***** Given entries *****

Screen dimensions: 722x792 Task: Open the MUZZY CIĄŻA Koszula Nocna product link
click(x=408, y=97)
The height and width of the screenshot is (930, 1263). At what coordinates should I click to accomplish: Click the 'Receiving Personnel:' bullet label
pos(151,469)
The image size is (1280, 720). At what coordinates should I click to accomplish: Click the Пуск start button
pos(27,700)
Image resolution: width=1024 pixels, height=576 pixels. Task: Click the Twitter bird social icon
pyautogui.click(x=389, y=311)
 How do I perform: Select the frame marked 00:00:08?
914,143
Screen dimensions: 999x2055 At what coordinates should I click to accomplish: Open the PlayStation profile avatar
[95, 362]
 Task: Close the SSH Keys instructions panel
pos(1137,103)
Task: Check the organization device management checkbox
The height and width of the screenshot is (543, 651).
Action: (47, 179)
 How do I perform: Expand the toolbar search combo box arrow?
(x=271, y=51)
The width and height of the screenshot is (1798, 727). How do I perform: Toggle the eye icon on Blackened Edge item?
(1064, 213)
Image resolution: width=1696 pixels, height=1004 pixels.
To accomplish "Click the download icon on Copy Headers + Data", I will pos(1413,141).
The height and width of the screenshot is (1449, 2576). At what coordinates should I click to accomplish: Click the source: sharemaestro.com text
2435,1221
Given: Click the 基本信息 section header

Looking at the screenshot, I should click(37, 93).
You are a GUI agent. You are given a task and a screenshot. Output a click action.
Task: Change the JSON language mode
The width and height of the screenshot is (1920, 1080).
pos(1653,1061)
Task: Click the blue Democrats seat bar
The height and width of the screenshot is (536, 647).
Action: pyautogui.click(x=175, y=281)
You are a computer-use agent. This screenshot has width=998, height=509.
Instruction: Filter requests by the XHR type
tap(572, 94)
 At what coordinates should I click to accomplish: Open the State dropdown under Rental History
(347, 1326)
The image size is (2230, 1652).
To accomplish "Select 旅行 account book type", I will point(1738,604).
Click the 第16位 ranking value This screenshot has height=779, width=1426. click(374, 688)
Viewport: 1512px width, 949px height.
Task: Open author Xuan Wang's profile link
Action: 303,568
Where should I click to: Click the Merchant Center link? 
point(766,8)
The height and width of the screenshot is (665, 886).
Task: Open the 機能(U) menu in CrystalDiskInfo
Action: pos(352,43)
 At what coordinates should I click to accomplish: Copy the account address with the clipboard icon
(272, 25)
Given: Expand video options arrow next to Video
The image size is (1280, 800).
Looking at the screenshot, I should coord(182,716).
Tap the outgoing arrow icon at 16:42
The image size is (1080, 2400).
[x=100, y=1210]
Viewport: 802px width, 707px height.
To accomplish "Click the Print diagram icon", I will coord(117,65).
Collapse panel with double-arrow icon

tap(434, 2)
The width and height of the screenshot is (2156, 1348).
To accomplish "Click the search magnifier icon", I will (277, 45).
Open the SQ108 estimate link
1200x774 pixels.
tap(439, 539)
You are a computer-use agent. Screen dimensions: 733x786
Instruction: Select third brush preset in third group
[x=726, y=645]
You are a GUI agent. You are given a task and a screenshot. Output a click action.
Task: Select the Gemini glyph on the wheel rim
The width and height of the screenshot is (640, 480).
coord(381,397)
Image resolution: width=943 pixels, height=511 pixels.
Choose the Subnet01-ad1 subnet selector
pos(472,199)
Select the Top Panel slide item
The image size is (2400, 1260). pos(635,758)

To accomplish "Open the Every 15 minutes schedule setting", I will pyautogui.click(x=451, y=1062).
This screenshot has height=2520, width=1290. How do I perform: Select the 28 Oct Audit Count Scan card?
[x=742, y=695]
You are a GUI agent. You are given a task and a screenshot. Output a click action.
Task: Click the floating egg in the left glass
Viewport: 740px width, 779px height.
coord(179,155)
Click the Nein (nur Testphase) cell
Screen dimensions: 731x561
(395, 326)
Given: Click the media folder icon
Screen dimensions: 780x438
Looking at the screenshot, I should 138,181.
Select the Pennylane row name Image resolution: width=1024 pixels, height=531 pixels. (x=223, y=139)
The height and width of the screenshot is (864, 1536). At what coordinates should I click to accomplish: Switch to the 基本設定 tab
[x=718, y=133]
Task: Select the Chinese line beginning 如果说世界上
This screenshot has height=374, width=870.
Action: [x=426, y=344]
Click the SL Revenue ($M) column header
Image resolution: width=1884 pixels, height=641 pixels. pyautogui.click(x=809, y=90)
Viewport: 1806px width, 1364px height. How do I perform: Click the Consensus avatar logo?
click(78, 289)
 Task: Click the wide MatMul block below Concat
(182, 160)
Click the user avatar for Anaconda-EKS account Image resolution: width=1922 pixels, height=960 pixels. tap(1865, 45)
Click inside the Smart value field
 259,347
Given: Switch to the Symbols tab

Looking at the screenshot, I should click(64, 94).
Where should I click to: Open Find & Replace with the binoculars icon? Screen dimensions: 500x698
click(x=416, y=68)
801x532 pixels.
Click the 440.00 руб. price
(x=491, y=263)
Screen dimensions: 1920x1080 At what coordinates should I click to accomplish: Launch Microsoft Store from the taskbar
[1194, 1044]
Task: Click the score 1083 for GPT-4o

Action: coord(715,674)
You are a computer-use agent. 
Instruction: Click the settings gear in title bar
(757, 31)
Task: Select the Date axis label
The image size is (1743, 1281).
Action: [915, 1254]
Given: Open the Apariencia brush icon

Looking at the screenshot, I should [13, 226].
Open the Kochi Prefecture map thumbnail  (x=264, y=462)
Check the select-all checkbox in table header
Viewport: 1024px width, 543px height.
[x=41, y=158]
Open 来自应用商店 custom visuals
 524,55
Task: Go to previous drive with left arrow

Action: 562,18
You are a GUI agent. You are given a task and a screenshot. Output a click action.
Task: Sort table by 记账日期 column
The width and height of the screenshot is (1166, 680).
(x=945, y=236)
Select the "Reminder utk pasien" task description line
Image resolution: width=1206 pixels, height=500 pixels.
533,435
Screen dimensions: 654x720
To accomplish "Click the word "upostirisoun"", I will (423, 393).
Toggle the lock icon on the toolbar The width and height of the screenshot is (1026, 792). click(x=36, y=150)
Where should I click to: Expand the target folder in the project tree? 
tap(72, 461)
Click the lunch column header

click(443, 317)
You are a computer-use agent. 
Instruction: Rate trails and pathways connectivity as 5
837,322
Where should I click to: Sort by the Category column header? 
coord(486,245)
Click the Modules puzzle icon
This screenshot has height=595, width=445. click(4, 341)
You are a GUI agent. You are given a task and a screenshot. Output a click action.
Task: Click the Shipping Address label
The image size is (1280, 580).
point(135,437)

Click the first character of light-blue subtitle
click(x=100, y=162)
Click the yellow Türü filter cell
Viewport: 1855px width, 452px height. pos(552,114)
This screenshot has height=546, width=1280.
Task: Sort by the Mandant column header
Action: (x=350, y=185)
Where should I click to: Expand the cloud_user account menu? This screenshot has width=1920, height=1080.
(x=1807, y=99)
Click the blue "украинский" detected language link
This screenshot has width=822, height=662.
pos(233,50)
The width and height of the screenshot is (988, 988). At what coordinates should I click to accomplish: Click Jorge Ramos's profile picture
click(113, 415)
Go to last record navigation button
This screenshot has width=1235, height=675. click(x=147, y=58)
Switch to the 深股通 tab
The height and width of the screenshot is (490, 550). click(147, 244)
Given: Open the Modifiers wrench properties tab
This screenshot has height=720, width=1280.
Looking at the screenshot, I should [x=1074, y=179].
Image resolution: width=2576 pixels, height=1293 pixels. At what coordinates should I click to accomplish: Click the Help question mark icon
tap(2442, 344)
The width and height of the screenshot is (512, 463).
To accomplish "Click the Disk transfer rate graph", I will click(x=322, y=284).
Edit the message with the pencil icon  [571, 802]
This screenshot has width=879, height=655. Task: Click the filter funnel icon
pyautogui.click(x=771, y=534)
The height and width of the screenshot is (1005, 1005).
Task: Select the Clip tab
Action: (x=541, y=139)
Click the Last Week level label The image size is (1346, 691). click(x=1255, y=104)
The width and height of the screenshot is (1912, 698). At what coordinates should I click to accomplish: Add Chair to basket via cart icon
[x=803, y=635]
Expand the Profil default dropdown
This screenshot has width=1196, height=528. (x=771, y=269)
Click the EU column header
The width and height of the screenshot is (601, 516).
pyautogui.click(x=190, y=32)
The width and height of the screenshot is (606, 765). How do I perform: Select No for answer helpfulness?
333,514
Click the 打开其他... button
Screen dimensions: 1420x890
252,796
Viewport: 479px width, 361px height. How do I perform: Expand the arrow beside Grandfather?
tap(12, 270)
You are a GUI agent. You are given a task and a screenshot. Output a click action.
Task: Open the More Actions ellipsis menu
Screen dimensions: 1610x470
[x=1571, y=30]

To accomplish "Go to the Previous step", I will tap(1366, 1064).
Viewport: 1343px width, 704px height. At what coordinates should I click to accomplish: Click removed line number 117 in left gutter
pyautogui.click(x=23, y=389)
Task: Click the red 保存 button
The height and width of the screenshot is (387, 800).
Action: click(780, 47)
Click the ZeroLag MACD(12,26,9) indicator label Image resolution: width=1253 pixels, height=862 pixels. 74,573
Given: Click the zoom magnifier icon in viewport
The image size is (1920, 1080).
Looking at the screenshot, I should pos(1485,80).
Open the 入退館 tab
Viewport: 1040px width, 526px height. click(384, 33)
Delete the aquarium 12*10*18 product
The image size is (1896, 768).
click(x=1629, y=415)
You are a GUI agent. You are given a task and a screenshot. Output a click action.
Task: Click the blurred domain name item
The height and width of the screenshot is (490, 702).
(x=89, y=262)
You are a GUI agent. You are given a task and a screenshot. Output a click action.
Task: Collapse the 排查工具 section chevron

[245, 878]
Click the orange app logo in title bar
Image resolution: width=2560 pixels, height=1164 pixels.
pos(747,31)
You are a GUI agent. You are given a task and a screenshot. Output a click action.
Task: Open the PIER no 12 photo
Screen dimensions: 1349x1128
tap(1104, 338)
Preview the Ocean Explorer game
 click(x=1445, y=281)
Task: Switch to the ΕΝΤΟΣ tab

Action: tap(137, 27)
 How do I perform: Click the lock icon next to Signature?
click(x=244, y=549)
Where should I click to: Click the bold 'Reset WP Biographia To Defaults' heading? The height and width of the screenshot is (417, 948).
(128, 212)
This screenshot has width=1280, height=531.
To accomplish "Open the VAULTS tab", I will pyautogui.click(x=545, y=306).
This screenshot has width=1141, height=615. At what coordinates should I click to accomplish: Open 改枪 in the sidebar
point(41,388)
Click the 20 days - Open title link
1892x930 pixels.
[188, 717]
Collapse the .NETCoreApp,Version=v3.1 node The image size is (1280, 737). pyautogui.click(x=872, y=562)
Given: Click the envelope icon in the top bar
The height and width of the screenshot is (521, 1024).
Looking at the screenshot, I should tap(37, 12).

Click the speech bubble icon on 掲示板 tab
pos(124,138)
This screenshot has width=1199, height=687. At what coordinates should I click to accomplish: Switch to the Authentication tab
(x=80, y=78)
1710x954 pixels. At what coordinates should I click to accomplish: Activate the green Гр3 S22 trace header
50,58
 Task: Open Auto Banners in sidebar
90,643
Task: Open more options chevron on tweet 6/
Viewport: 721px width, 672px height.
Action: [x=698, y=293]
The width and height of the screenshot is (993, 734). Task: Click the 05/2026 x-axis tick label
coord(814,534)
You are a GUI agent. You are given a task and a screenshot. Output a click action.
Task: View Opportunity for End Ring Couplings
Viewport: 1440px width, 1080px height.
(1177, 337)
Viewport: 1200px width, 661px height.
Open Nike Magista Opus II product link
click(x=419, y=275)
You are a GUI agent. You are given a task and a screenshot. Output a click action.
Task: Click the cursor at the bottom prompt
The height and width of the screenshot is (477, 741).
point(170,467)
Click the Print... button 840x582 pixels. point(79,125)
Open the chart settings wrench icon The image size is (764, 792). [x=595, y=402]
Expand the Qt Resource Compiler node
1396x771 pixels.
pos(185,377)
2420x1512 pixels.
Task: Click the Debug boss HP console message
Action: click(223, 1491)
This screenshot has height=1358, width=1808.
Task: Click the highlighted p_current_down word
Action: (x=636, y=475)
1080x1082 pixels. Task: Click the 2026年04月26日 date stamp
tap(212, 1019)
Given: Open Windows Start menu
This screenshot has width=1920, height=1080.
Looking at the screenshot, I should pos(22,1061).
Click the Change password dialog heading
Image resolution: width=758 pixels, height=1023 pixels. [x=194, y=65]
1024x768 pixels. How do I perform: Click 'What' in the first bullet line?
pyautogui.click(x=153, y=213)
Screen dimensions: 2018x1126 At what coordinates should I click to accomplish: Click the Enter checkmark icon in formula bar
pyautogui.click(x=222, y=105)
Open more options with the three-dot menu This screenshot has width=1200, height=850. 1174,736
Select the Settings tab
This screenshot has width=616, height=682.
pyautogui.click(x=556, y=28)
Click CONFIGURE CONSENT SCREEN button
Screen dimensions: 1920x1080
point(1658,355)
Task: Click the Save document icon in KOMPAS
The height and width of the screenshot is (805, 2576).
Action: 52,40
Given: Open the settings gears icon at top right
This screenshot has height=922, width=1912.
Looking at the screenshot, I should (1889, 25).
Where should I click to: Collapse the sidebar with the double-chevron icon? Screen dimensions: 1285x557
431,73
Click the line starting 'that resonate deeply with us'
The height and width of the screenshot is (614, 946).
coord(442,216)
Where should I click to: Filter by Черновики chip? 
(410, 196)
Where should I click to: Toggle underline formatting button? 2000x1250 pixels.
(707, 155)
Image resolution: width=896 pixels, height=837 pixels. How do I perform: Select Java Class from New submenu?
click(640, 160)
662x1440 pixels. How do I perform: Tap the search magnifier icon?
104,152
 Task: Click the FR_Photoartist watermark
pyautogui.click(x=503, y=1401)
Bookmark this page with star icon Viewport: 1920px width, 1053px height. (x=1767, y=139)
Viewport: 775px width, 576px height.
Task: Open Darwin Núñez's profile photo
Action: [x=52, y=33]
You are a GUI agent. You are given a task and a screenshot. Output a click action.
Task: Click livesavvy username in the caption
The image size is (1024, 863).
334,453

*****

Directions for this task:
In the data, from the line with "1080x1082 pixels. Task: Click" up to and including the line with "pyautogui.click(x=503, y=1401)", replace "icon" with "symbol" and write those lines out again with nothing else changed.

Expected answer:
1080x1082 pixels. Task: Click the 2026年04月26日 date stamp
tap(212, 1019)
Given: Open Windows Start menu
This screenshot has width=1920, height=1080.
Looking at the screenshot, I should pos(22,1061).
Click the Change password dialog heading
Image resolution: width=758 pixels, height=1023 pixels. [x=194, y=65]
1024x768 pixels. How do I perform: Click 'What' in the first bullet line?
pyautogui.click(x=153, y=213)
Screen dimensions: 2018x1126 At what coordinates should I click to accomplish: Click the Enter checkmark symbol in formula bar
pyautogui.click(x=222, y=105)
Open more options with the three-dot menu This screenshot has width=1200, height=850. 1174,736
Select the Settings tab
This screenshot has width=616, height=682.
pyautogui.click(x=556, y=28)
Click CONFIGURE CONSENT SCREEN button
Screen dimensions: 1920x1080
point(1658,355)
Task: Click the Save document symbol in KOMPAS
The height and width of the screenshot is (805, 2576).
Action: 52,40
Given: Open the settings gears symbol at top right
This screenshot has height=922, width=1912.
Looking at the screenshot, I should (1889, 25).
Where should I click to: Collapse the sidebar with the double-chevron symbol? Screen dimensions: 1285x557
431,73
Click the line starting 'that resonate deeply with us'
The height and width of the screenshot is (614, 946).
coord(442,216)
Where should I click to: Filter by Черновики chip? 
(410, 196)
Where should I click to: Toggle underline formatting button? 2000x1250 pixels.
(707, 155)
Image resolution: width=896 pixels, height=837 pixels. How do I perform: Select Java Class from New submenu?
click(640, 160)
662x1440 pixels. How do I perform: Tap the search magnifier symbol?
104,152
 Task: Click the FR_Photoartist watermark
pyautogui.click(x=503, y=1401)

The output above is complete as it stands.